### [WORK ITEM]
The records that follow must all be duplicated exactly.

*** RECORDS

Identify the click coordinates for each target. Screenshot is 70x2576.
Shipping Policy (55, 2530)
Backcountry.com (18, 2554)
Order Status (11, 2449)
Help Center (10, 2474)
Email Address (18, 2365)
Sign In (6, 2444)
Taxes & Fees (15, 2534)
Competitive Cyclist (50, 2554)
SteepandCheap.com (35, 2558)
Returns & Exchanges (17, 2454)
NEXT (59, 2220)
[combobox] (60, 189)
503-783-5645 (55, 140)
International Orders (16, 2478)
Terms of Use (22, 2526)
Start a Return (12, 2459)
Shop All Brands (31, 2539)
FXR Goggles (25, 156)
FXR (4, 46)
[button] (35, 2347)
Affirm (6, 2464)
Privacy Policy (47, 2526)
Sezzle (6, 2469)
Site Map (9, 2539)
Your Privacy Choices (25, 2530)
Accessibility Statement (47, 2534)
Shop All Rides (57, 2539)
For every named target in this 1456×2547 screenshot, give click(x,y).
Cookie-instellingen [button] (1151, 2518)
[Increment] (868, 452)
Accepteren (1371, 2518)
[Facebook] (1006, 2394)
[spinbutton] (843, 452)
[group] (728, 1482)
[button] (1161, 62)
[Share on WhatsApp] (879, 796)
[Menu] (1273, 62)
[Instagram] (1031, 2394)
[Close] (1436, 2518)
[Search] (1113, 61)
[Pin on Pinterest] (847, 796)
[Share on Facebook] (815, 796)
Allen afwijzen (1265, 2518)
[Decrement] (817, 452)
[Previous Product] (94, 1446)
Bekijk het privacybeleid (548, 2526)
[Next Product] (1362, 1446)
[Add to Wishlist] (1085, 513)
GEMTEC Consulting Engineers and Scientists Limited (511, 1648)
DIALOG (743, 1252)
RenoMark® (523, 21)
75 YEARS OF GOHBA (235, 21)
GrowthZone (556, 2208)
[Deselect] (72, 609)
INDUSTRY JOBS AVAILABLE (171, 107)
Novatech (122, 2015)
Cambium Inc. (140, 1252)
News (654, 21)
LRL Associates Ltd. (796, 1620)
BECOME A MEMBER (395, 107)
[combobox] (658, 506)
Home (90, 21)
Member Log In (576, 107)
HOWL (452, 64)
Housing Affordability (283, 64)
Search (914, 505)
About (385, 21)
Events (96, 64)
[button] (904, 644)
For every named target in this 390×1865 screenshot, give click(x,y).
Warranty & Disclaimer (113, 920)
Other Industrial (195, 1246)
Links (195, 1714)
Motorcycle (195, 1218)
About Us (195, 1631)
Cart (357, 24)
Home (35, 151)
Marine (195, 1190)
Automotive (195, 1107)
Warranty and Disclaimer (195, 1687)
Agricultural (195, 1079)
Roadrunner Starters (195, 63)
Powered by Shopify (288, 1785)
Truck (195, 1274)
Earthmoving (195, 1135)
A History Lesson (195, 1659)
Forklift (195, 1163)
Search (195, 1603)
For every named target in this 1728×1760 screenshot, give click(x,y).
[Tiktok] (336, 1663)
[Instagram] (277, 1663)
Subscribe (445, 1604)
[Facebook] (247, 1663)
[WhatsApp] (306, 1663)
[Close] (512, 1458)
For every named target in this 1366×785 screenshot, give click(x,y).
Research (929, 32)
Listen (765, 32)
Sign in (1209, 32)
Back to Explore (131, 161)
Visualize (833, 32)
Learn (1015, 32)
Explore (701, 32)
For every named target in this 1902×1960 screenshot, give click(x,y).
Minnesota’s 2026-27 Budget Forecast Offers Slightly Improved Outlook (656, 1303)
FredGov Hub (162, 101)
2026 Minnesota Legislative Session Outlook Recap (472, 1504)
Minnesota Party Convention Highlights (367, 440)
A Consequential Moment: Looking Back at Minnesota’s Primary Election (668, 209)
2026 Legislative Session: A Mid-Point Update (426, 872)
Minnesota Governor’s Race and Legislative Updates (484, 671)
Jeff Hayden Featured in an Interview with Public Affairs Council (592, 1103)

******

### [RESPONSE FOR THIS EXERCISE]
Identify the click coordinates for each target. Screenshot is 70x2576.
Shipping Policy (55, 2530)
Backcountry.com (18, 2554)
Order Status (11, 2449)
Help Center (10, 2474)
Email Address (18, 2365)
Sign In (6, 2444)
Taxes & Fees (15, 2534)
Competitive Cyclist (50, 2554)
SteepandCheap.com (35, 2558)
Returns & Exchanges (17, 2454)
NEXT (59, 2220)
[combobox] (60, 189)
503-783-5645 (55, 140)
International Orders (16, 2478)
Terms of Use (22, 2526)
Start a Return (12, 2459)
Shop All Brands (31, 2539)
FXR Goggles (25, 156)
FXR (4, 46)
[button] (35, 2347)
Affirm (6, 2464)
Privacy Policy (47, 2526)
Sezzle (6, 2469)
Site Map (9, 2539)
Your Privacy Choices (25, 2530)
Accessibility Statement (47, 2534)
Shop All Rides (57, 2539)
For every named target in this 1456×2547 screenshot, give click(x,y).
Cookie-instellingen [button] (1151, 2518)
[Increment] (868, 452)
Accepteren (1371, 2518)
[Facebook] (1006, 2394)
[spinbutton] (843, 452)
[group] (728, 1482)
[button] (1161, 62)
[Share on WhatsApp] (879, 796)
[Menu] (1273, 62)
[Instagram] (1031, 2394)
[Close] (1436, 2518)
[Search] (1113, 61)
[Pin on Pinterest] (847, 796)
[Share on Facebook] (815, 796)
Allen afwijzen (1265, 2518)
[Decrement] (817, 452)
[Previous Product] (94, 1446)
Bekijk het privacybeleid (548, 2526)
[Next Product] (1362, 1446)
[Add to Wishlist] (1085, 513)
GEMTEC Consulting Engineers and Scientists Limited (511, 1648)
DIALOG (743, 1252)
RenoMark® (523, 21)
75 YEARS OF GOHBA (235, 21)
GrowthZone (556, 2208)
[Deselect] (72, 609)
INDUSTRY JOBS AVAILABLE (171, 107)
Novatech (122, 2015)
Cambium Inc. (140, 1252)
News (654, 21)
LRL Associates Ltd. (796, 1620)
BECOME A MEMBER (395, 107)
[combobox] (658, 506)
Home (90, 21)
Member Log In (576, 107)
HOWL (452, 64)
Housing Affordability (283, 64)
Search (914, 505)
About (385, 21)
Events (96, 64)
[button] (904, 644)
For every named target in this 390×1865 screenshot, give click(x,y).
Warranty & Disclaimer (113, 920)
Other Industrial (195, 1246)
Links (195, 1714)
Motorcycle (195, 1218)
About Us (195, 1631)
Cart (357, 24)
Home (35, 151)
Marine (195, 1190)
Automotive (195, 1107)
Warranty and Disclaimer (195, 1687)
Agricultural (195, 1079)
Roadrunner Starters (195, 63)
Powered by Shopify (288, 1785)
Truck (195, 1274)
Earthmoving (195, 1135)
A History Lesson (195, 1659)
Forklift (195, 1163)
Search (195, 1603)
For every named target in this 1728×1760 screenshot, give click(x,y).
[Tiktok] (336, 1663)
[Instagram] (277, 1663)
Subscribe (445, 1604)
[Facebook] (247, 1663)
[WhatsApp] (306, 1663)
[Close] (512, 1458)
For every named target in this 1366×785 screenshot, give click(x,y).
Research (929, 32)
Listen (765, 32)
Sign in (1209, 32)
Back to Explore (131, 161)
Visualize (833, 32)
Learn (1015, 32)
Explore (701, 32)
For every named target in this 1902×1960 screenshot, give click(x,y).
Minnesota’s 2026-27 Budget Forecast Offers Slightly Improved Outlook (656, 1303)
FredGov Hub (162, 101)
2026 Minnesota Legislative Session Outlook Recap (472, 1504)
Minnesota Party Convention Highlights (367, 440)
A Consequential Moment: Looking Back at Minnesota’s Primary Election (668, 209)
2026 Legislative Session: A Mid-Point Update (426, 872)
Minnesota Governor’s Race and Legislative Updates (484, 671)
Jeff Hayden Featured in an Interview with Public Affairs Council (592, 1103)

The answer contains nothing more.